[Talk-us] Differences with USA admin_level tagging

Greg Troxel gdt at lexort.com
Sun Jul 9 16:31:43 UTC 2017


Kevin Kenny <kevin.b.kenny+osm at gmail.com> writes:

> The default municipality elsewhere is a town. This is what you get
> when you don't incorporate. Towns do not cross county lines. They are
> similar to townships in other states. Every resident in New York State
> resides in a town, a city, or on a Native American reservation.
>
> Incorporated communities include cities and villages. None of these
> cross county lines, except for the sui generis City of New York, and
> the City of Geneva, which is primarily in Ontario County but has
> annexed some land in the adjoining Seneca County.
>
> Cities are independent from the towns that spatially contain them.
> They operate entirely independently of the town, and generally have
> their own charters (constitutions). (Exception: The city of Sherrill
> has surrendered most of its independence and is treated as a village
> in the Town of Vernon.)
>
> Villages have more limited home rule.
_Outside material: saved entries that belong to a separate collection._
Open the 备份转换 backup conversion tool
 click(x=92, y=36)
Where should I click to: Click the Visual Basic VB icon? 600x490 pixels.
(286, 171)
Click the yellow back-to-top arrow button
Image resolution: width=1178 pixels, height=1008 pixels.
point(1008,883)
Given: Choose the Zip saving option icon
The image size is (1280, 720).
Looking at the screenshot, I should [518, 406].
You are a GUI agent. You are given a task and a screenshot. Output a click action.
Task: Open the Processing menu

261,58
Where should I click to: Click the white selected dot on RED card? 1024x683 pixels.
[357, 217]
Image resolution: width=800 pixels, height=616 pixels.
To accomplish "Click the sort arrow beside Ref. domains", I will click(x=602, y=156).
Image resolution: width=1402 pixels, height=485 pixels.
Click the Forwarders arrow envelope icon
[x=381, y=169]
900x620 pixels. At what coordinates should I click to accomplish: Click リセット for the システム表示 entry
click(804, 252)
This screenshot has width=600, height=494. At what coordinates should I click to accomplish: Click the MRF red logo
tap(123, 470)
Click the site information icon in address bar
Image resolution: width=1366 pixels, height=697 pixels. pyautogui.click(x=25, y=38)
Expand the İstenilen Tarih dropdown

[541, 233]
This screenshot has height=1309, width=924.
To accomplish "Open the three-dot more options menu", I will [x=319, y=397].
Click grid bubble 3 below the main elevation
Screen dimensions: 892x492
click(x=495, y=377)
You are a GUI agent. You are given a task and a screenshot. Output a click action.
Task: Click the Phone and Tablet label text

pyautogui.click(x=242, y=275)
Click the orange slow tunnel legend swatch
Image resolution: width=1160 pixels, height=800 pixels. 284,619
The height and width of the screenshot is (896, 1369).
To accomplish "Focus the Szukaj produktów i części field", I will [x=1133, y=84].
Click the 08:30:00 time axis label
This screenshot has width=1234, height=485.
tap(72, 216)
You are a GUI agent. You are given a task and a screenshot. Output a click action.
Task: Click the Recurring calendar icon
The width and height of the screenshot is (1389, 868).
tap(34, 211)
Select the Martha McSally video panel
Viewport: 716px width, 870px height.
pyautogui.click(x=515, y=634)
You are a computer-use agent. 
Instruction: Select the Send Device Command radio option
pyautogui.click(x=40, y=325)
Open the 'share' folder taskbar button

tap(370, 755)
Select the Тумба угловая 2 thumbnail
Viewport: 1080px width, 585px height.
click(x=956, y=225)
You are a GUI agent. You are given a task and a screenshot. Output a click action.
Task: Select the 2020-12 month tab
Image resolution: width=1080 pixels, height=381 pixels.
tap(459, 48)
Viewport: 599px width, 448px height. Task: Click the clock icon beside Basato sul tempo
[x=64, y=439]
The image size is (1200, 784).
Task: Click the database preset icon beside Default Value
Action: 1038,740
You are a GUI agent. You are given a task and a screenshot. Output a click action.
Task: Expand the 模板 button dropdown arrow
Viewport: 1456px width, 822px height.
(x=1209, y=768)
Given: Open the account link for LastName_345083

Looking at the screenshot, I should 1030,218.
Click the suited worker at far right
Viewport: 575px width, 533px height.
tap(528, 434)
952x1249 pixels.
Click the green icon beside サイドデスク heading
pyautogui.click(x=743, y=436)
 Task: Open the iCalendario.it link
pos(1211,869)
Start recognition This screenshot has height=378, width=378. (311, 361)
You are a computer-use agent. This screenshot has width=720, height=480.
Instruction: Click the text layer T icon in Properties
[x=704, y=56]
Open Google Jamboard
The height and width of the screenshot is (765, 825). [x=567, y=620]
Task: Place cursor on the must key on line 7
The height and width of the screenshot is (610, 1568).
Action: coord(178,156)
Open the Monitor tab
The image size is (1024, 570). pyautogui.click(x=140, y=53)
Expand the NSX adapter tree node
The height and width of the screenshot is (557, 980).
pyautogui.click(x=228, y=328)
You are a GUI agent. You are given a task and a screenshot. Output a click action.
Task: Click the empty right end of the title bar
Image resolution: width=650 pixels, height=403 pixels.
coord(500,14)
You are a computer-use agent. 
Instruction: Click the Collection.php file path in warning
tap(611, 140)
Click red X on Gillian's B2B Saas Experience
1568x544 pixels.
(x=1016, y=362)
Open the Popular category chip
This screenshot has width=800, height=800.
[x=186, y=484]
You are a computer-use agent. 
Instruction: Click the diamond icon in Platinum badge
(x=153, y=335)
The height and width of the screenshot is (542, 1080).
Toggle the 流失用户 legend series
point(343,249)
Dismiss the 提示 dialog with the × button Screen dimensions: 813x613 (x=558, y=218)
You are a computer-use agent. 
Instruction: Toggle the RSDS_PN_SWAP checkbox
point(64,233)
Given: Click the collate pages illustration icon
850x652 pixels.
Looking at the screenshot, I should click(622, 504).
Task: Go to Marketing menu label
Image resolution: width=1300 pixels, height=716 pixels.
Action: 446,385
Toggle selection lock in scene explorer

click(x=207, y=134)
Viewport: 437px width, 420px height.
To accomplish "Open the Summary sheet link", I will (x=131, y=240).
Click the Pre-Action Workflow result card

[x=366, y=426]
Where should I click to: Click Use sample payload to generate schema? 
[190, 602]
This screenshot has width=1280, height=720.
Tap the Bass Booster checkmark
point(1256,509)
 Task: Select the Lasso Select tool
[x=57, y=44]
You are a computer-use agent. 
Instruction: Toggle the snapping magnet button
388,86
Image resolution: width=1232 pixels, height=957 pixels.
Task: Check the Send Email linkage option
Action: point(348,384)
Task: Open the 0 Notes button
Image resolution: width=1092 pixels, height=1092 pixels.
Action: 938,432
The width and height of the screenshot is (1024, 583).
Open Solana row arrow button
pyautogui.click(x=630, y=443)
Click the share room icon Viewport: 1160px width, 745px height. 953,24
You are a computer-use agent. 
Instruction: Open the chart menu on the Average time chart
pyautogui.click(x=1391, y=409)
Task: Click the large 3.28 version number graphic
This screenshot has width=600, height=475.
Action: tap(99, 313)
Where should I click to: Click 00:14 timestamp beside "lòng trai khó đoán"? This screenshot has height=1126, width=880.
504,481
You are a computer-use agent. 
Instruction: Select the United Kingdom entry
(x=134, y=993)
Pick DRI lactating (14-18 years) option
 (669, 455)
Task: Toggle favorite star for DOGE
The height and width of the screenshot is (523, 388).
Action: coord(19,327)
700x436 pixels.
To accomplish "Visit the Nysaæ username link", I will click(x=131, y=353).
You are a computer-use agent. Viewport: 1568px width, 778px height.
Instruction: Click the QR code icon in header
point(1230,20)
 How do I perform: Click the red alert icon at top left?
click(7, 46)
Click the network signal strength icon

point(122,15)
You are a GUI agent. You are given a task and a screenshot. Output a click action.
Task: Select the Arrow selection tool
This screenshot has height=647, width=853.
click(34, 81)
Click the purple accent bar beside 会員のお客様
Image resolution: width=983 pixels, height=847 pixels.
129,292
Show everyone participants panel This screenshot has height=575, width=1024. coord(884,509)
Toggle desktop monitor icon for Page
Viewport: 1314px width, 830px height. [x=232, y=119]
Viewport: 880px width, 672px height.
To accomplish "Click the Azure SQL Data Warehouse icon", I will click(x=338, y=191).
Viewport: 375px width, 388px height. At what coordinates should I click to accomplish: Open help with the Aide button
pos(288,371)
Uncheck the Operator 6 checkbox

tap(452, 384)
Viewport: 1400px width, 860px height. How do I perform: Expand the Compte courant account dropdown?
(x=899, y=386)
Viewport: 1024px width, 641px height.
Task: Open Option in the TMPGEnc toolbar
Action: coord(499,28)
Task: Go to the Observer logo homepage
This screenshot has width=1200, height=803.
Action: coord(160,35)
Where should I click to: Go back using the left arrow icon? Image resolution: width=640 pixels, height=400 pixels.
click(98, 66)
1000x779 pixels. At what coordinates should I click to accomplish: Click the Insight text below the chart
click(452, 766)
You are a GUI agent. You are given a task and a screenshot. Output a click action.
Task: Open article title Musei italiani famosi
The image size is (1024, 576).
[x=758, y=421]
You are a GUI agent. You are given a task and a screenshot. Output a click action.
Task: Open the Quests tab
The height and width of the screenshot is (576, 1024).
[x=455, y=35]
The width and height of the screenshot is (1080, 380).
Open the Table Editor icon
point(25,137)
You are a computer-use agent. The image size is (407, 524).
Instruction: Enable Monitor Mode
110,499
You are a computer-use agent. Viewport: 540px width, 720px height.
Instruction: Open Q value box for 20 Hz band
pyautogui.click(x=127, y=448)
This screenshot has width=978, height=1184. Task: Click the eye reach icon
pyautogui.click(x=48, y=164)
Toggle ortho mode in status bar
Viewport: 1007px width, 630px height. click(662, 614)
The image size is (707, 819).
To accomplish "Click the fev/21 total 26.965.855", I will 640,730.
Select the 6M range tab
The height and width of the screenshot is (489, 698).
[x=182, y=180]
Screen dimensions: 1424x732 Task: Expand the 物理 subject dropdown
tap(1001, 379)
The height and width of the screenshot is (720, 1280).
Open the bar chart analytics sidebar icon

A handful are chartered, while
> most are governed by a uniform statewide Village Law. About 85% of
> them fall within a single town, while the remaining 15% are divided
> among two or more towns, which may or may not be in the same county.
> In all cases, the residents of a village are residents both of the
> village and of some town, and owe taxes to both.
>
> Below towns are also encountered hamlets. These have no independent
> existence or home rule at all. Their borders in some towns are fluid,
> with a cluster of houses or neighborhood being identified by a name.
> In other towns, the hamlets are coincident with planning districts or
> have special zoning, and are signed at their borders. Certainly, the
> towns that promulgate zoning regulations, parking regulations,
> planning policies, and so on by named hamlet deserve to have their
> hamlets' borders marked on the map, even if the hamlets have no home
> rule.

No objections to your comments on New York; I don't know the rules at
all.  I will just point out that this is totally different from
Massachusetts, where cities are not within towns, and 99% villages and
hamlets are place names not administrative divisions.  (A few larger
cities do have named subregions that have some but not much political
significance.  I don't think any of them have separate laws or separate
taxes.)


A key point is that OSM has words Town and City and these have
OSM-defined meanings, and each state may well use those same words to
mean different things, and we have to  be careful to separate local
language and OSM language.

For instance, OSM seems to use city, town, village, and hamlet as
members of a settlment hierarchy of populated places with varying
populations.  That's fine as a general notion in human geography, but I
see it as totally separate from admin tagging.  I don't think we are
having that confusion, but wanted to point this out in case.